Marshall: It’s really wild to me. The early stuff that we recorded with our best friend Kevin (Kitchel, engineer), I was really sick for some of those. It also makes me think about where I was in my life at the time.
I was actually living at the place where we recorded, in this weird bunk bed above these kegs. I remember I was so sick when we recorded some of that stuff. But those are some of the gnarliest-sounding vocals and some of my favorite vocals. Some of ’em I like more than even ones I’ve done in the last few years, because I was finding my voice or how I wanted to sound.
It was really grueling. For some of that stuff I was on my knees, (wearing) headphones, screaming into the kitchen.
Moving forward in the Cloud Rat timeline, you put out two albums in 2019: Pollinator and Do Not Let Me Off the Cliff. How agonizing was it not to be able to tour behind material you had just released for four years?
Marshall: Obviously there’s ups and downs there.

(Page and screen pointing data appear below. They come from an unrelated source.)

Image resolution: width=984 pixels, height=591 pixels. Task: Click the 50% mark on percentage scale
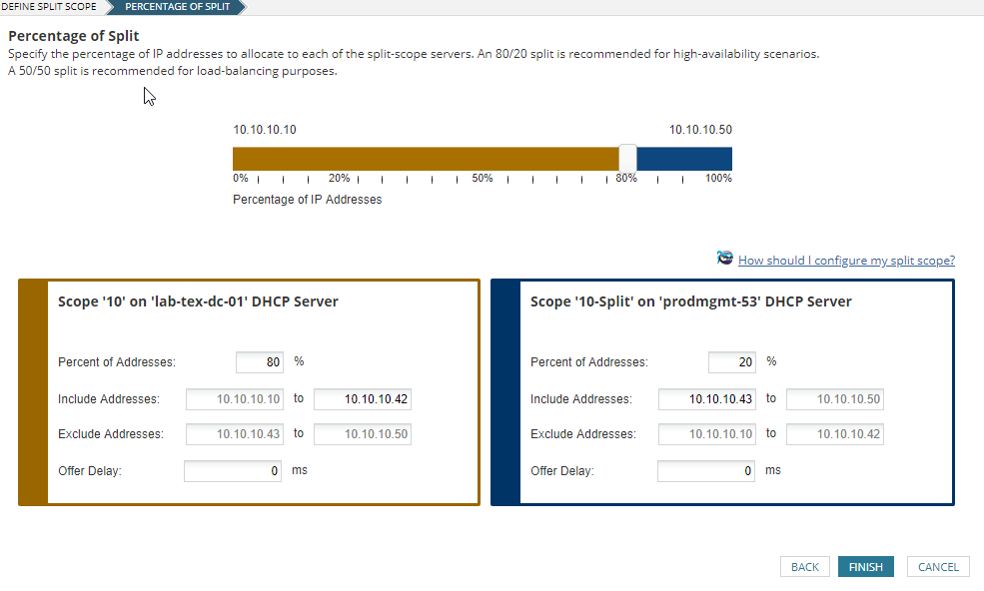point(483,179)
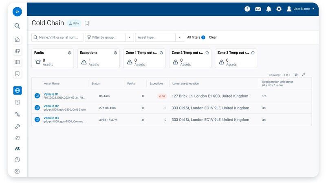Open the mail messages icon in header

258,9
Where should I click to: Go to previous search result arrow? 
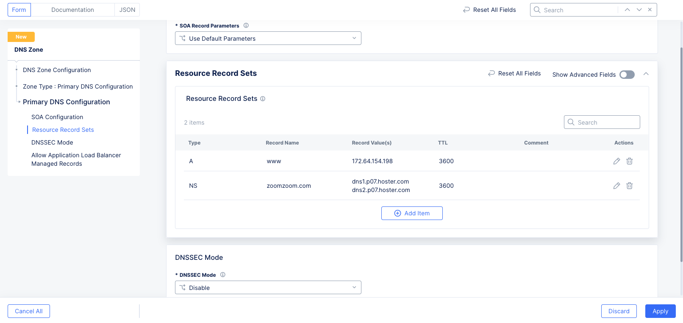627,10
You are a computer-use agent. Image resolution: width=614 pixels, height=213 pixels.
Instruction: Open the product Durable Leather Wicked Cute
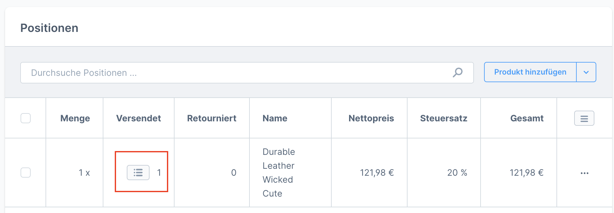pos(279,173)
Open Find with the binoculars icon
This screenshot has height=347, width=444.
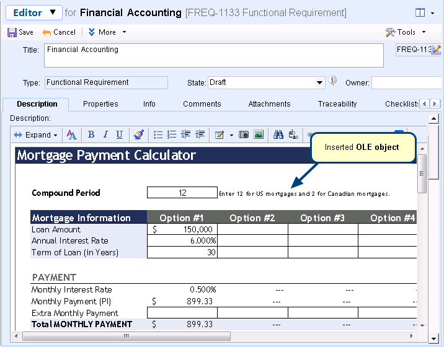[x=278, y=134]
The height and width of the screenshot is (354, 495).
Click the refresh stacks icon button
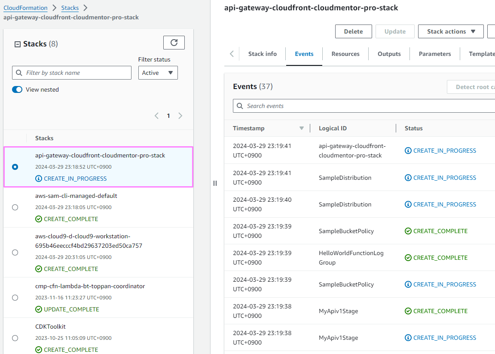tap(174, 43)
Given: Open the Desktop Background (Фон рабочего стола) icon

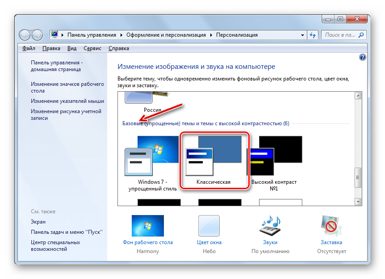Looking at the screenshot, I should click(x=147, y=226).
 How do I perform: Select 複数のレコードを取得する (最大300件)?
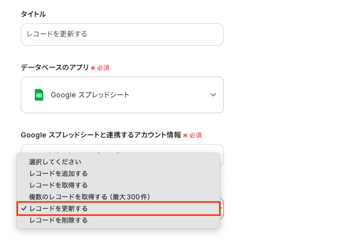click(x=89, y=197)
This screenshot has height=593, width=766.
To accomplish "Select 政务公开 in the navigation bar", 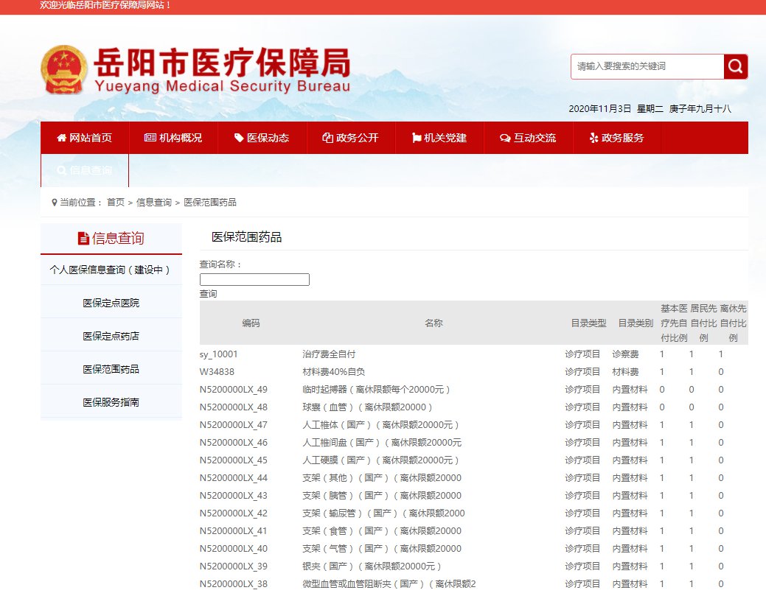I will (350, 138).
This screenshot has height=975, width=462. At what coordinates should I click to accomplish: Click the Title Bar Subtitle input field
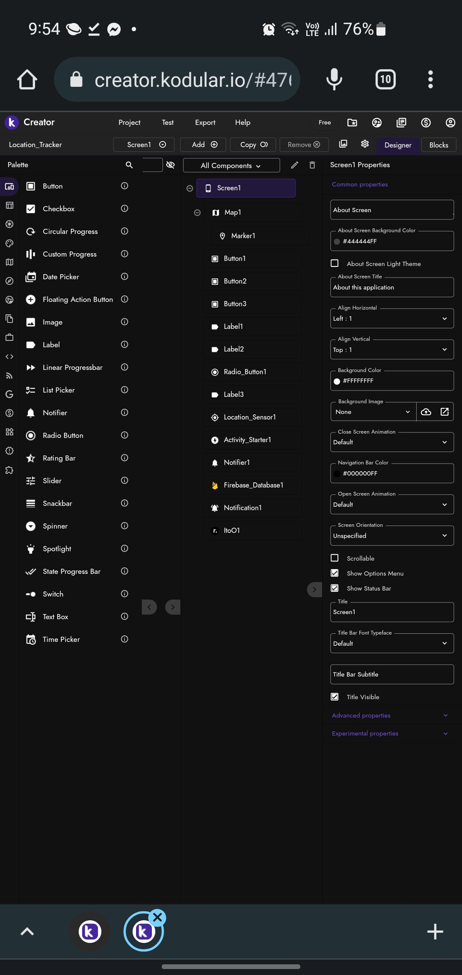tap(391, 674)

Nobody has to explain how shitty it was to not be able to do the stuff that you had all planned and everything like that. But as for Do Not Let Me Off the Cliff, we weren’t really going to play that (live). We did eventually, but…
I think at that point, for me anyways, Cloud Rat had been going so hard for so many years nonstop. When we had to take a break and stop for a while, it let everything sink into my brain, and I ruminated a little bit more. (In the end) it just made (writing and performing) that much more intense and fun to do.
In taking this long period of time to reflect on the band, what did you find that you were most proud of with Cloud Rat, and what did you want to improve on when you returned?
Marshall: Making sure, like, that we, logistically, can keep doing it. Getting better about scheduling and taking care of loose ends. I can be kind of a sloppy punk, (but) as I’ve gotten older, I’m more confident in doing (interviews) like this and being able to be more present.
One of the things that I’m most proud of is the longevity of being able to be in a band with my two best friends. Not many people get to say that, and not many people get to consistently put out music that they like with people that they love.
Cloud Rat will perform at Oblivion Access at Elysium nightclub in Austin, Texas, on Saturday, 10:15 to 11 p.m.